§ Requirement
Print each record below exactly as it appears.

*** Block opens ***

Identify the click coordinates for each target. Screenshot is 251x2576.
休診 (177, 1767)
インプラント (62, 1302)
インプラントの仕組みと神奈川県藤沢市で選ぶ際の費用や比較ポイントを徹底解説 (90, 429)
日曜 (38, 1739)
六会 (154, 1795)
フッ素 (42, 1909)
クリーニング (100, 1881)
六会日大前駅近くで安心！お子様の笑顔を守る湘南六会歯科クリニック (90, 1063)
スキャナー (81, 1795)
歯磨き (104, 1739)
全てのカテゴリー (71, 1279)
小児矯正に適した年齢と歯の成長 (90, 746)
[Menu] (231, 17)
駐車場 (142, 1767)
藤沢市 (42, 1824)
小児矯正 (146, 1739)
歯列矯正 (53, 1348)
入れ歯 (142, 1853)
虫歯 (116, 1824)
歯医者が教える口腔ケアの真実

*** Block closes ***

§ Result for this task
Identify the click coordinates for each target. Screenshot is 251x2576.
休診 (177, 1767)
インプラント (62, 1302)
インプラントの仕組みと神奈川県藤沢市で選ぶ際の費用や比較ポイントを徹底解説 (90, 429)
日曜 (38, 1739)
六会 (154, 1795)
フッ素 (42, 1909)
クリーニング (100, 1881)
六会日大前駅近くで安心！お子様の笑顔を守る湘南六会歯科クリニック (90, 1063)
スキャナー (81, 1795)
歯磨き (104, 1739)
全てのカテゴリー (71, 1279)
小児矯正に適した年齢と歯の成長 (90, 746)
[Menu] (231, 17)
駐車場 (142, 1767)
藤沢市 (42, 1824)
小児矯正 (146, 1739)
歯列矯正 (53, 1348)
入れ歯 (142, 1853)
虫歯 (116, 1824)
歯医者が教える口腔ケアの真実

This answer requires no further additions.